Low-cost housing emerging as critical election issue

The issue of affordable market housing, or low-cost housing — largely ignored in the 2005 campaign — will undoubtedly be a key issue in the upcoming civic election. The housing crunch is putting the problem front and centre, along with the solutions at hand.

The May 12 Province had this shock headline: “How he got his Whistler condo for $172,000.”

Inside, we learn that the People’s Republic of Whistler took the plunge to protect housing stock for its core employees – police, teachers, nurses, café operators and many more – over a decade ago. Since 1997, the resort municipality’s Whistler Housing Authority, has created affordable housing for 4,500 people, making up about 75 percent of the community workforce.
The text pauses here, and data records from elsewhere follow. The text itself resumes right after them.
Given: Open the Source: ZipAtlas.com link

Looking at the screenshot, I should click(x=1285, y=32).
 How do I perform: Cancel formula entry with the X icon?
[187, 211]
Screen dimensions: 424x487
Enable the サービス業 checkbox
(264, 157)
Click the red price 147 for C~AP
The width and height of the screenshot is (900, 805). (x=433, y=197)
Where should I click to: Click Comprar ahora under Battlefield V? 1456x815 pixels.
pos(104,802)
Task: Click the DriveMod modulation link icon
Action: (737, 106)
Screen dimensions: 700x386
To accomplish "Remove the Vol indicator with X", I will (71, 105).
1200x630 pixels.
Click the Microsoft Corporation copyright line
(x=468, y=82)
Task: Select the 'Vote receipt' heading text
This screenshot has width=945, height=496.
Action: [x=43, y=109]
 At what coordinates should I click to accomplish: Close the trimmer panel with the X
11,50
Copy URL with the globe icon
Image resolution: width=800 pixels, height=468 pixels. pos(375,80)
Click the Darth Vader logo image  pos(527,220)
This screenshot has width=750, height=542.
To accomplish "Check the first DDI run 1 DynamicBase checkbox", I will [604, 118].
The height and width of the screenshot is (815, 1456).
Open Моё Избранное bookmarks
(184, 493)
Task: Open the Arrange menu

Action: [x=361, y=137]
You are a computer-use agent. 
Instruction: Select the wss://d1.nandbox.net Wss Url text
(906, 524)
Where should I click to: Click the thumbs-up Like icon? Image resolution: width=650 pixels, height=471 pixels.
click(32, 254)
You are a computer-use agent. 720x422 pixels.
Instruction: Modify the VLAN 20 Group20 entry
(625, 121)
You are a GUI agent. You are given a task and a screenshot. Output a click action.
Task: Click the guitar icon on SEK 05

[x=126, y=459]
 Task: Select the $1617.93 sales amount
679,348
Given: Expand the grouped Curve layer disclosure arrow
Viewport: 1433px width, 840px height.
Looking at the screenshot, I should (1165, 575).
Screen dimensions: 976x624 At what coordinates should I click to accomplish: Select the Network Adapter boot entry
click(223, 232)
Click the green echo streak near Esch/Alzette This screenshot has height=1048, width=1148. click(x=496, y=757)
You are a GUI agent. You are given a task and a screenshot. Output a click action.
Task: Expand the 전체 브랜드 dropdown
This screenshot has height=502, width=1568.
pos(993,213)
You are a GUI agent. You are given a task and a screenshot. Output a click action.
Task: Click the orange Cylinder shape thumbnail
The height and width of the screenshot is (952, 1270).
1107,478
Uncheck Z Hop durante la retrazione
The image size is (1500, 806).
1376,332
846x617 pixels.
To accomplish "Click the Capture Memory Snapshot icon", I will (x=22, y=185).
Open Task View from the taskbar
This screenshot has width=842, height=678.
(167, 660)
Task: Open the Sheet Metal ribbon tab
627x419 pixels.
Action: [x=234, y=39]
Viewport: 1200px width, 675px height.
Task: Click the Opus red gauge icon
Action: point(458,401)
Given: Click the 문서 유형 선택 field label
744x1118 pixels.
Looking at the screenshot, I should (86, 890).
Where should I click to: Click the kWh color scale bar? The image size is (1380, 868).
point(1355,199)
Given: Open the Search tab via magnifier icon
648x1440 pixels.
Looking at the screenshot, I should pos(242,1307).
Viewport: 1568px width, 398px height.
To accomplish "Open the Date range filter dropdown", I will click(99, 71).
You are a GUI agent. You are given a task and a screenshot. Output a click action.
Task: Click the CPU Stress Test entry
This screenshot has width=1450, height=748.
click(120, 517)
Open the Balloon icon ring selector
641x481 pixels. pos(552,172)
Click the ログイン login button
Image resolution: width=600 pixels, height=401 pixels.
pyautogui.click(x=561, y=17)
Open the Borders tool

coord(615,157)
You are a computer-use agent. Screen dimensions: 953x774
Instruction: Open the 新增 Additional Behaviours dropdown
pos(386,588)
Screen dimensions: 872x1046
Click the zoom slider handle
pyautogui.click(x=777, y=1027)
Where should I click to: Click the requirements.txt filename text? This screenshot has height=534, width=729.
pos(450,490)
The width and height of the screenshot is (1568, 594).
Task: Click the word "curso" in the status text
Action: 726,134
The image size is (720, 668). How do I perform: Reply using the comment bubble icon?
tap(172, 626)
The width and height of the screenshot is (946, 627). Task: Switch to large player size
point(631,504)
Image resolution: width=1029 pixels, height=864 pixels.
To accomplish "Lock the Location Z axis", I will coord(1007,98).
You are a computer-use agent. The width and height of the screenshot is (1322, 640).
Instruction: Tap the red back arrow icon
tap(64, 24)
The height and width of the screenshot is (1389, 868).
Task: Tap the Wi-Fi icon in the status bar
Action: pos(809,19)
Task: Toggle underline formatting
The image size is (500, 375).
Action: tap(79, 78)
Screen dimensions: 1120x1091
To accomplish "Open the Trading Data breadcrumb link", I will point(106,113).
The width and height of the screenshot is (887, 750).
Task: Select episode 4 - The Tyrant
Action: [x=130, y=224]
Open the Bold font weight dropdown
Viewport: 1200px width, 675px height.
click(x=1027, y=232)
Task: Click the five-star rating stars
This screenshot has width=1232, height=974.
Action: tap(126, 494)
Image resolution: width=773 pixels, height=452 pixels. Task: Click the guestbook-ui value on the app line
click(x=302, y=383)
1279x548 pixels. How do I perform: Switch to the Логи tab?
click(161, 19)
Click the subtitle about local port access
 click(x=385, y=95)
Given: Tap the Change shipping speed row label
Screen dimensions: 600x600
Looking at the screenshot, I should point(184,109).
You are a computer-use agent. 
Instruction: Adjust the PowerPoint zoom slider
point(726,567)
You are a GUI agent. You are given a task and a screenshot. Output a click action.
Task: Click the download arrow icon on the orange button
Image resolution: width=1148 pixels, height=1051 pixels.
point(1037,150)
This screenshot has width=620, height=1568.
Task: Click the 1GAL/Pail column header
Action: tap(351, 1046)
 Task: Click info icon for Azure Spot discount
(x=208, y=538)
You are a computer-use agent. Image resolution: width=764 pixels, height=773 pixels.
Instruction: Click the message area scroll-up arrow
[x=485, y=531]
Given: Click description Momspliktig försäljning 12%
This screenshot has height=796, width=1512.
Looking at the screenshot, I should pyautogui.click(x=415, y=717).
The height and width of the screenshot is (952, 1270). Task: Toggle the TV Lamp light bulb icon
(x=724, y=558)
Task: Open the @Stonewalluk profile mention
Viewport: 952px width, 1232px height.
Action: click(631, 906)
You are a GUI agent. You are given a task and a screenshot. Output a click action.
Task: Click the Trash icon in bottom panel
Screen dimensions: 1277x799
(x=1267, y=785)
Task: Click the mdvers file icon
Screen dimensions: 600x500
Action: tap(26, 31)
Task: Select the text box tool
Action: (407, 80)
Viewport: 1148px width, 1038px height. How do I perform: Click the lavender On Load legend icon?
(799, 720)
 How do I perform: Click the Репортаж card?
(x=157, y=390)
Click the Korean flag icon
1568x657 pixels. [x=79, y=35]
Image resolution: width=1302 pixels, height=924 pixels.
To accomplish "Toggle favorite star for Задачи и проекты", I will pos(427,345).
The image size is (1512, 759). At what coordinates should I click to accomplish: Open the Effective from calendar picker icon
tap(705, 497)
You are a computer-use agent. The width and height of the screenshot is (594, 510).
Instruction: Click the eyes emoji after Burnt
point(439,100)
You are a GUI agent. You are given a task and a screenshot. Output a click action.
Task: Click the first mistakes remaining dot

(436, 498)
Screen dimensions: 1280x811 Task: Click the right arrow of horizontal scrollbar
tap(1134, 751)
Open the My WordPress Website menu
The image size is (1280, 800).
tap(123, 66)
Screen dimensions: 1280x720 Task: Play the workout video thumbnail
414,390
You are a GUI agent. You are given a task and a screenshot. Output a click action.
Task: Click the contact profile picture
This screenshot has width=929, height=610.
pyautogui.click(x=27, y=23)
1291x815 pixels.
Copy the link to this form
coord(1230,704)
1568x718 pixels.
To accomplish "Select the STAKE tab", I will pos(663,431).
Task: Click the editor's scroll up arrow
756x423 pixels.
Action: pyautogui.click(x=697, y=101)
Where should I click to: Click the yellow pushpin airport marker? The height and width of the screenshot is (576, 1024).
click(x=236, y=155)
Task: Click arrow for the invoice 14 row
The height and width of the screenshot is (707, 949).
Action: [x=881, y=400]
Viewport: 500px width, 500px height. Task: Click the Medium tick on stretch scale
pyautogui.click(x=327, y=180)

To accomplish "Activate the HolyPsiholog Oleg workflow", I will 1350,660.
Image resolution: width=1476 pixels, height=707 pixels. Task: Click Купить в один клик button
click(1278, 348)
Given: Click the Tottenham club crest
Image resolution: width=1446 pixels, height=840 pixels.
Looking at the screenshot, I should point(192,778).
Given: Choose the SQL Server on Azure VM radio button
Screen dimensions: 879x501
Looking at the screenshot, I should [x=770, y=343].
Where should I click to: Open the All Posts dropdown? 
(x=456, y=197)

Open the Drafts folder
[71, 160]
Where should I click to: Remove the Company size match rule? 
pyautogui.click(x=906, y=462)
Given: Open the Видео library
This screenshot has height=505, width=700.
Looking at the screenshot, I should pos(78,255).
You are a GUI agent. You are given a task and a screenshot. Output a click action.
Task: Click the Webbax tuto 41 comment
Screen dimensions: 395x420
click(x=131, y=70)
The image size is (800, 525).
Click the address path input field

When Jim Green was Vision Vancouver’s candidate for mayor, a key announcement on affordable housing made few waves. Green pledged, according to the Vision platform, to improve affordable housing: “Vision Vancouver has worked hard to make rental housing more affordable through the legalization of secondary suites across the city. To continue this work, we will provide incentives to build infill housing, reduce red tape, and streamline new small-scale housing developments.”

Green’s campaign commitments, no longer available on the Vision website, included a comprehensive program to generate low-cost market housing in addition to adding to social housing stock.

But one of the first acts of Sam Sullivan’s NPA council was to gut the commitment to affordable housing in the Southeast False Creek Olympic Village on the grounds it was too costly. As Vision councillors later demonstrated, the NPA gave up on housing for working and middle class families and a major profit on the project as well. The EcoDensity fiasco has provided a second act of the NPA housing farce, outraging the community leaders whose support we need to make real gains.

As Vision’s mayoralty candidates tune up their housing policies, the issue is heading to centre stage. David Eby recounts his discussions with Vision mayoral candidate Al De Genova here. Should the city use the city’s Property Endowment Fund to assist in its efforts? Al says no, Gregor Robertson thinks it might be a plan. Raymond Louie, who spearheaded the work on Southeast False Creek has spoken out on the need for affordable housing, but not the role of the fund.

But why rule any strategy in or out at this point? The experience of Whistler indicates there are solutions at hand, and many cities in Europe have gone even further than Whistler.

full range of tested and viable policy options.Those interested in just how far we could go should check out this new Affordable Housing Toolkit from SmartGrowth BC for a list of tested and viable policy options.

The only thing standing between Vancouver and affordable housing is political will. And we know that won’t come from the NPA.